• _Brief_: Count the lines in the entries below that contain the string "width", and reply with only that number.

• _Input_:
--*--
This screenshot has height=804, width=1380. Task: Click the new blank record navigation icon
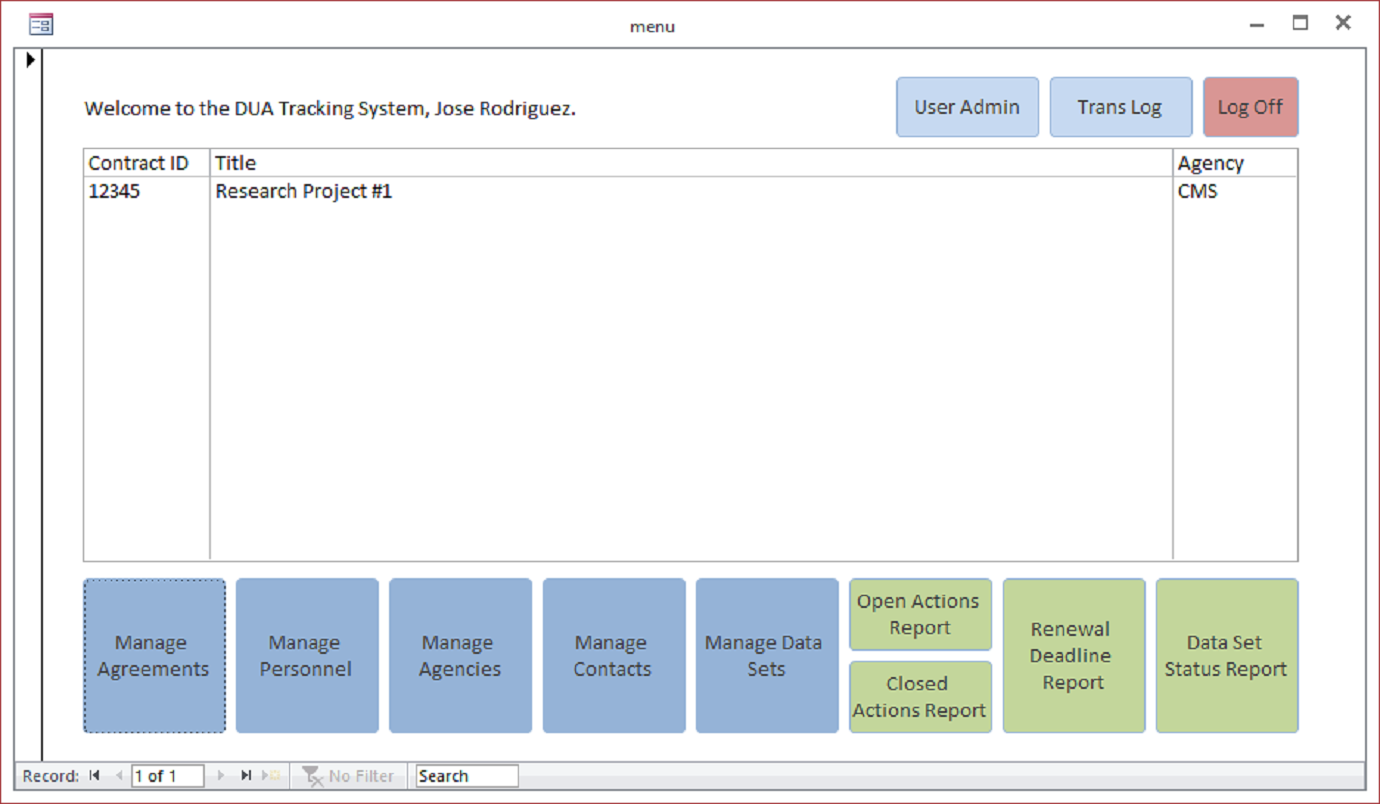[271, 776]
--*--
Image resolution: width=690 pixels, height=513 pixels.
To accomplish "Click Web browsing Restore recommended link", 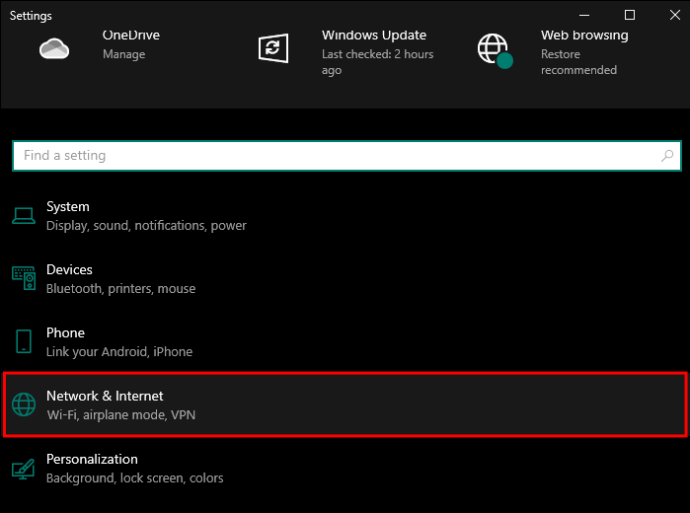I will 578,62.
--*--
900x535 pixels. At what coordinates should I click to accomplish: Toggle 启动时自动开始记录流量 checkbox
--*--
• _The output_: 2